En Belgique, un arrêt « de principe » pour requalifier en salariés des coursiers de Deliveroo

En Belgique, un arrêt « de principe » pour requalifier en salariés des coursiers de Deliveroo

Un livreur Deliveroo, à Paris, le 20 avril 2022.

Pour Noël, tout ce que voulaient les 29 coursiers, parties à l’affaire contre Deliveroo, c’était un arrêt favorable de la cour du travail de Bruxelles. C’est exactement ce qu’ils ont obtenu, le 21 décembre, devant cette juridiction qui statuait en appel, à la suite d’un jugement du tribunal du travail du 8 décembre 2021.

Les magistrats ont pleinement adhéré aux arguments des coursiers, suivant ainsi des juridictions françaises, italiennes ou espagnoles. Les livreurs auraient dû être considérés comme des salariés, stipule la cour, munis d’un contrat de travail, et bénéficier d’une protection sociale. Quant à l’entreprise, elle aurait dû déclarer ces travailleurs comme salariés, payer les cotisations sociales et respecter les conventions collectives du secteur. Ces travailleurs devront donc être « requalifiés » en tant que salariés.

« C’est un précédent jurisprudentiel important, affirme Fabrizio Antioco, magistrat et porte-parole de l’auditorat de Bruxelles, le ministère public pour les affaires de droit pénal social. Au-delà de la situation des personnes qui sont parties à l’instance, c’est tout un système qui a été disséqué, analysé et questionné. C’est un arrêt de principe dont il faudra tirer tous les enseignements dans le futur. » C’est un arrêt qui compte pour l’auditorat. C’est bien le ministère public qui, en octobre 2017, a déclenché une information pénale et confié à plusieurs inspections sociales le soin de conduire l’enquête, au cours de laquelle 115 coursiers ont été entendus.

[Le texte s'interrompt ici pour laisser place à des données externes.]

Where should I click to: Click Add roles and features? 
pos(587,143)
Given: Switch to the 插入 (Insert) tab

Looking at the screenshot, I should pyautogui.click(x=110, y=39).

Un arrêt « enthousiasmant »

Le tribunal du travail a été saisi par l’auditorat en 2019, avant que d’autres parties, et non des moindres, ne se joignent à la cause : 29 coursiers, l’Union belge du transport et deux syndicats, la Fédération générale du travail de Belgique et la Confédération des syndicats chrétiens (CSC). Pour Martin Willems, responsable national, au sein de la CSC, d’United freelancers, en défense des travailleurs autonomes, cet arrêt est « enthousiasmant, car la cour [leur] donne raison sur toute la ligne, même si [ils] l’accueill[ent] avec prudence, car ce n’est pas la fin de l’affaire ». Deliveroo a menacé de se pourvoir en cassation.

L’entreprise est touchée au cœur de son modèle. Car l’arrêt confirme que les livraisons de repas par le biais de la plate-forme Deliveroo ne font pas partie du « régime de l’économie collaborative ». Ce régime, intégré dans la loi belge en 2016, permet d’effectuer des prestations rémunérées de particulier à particulier, pour des activités « non professionnelles », tout en étant exonéré de cotisations sociales et en ne payant que 10,7 % d’impôts pour tout revenu en deçà d’un plafond de 7 170 euros. Ce régime hors normes, qui échappe à la classification en « salarié » ou en « indépendant », et n’offre donc pas de protection sociale, couvre plus de 85 % des coursiers de Deliveroo. Pour la cour, c’est très clair : les relations de travail entre un coursier et la plate-forme correspondent à une activité professionnelle et ne collent pas à ce régime d’exception.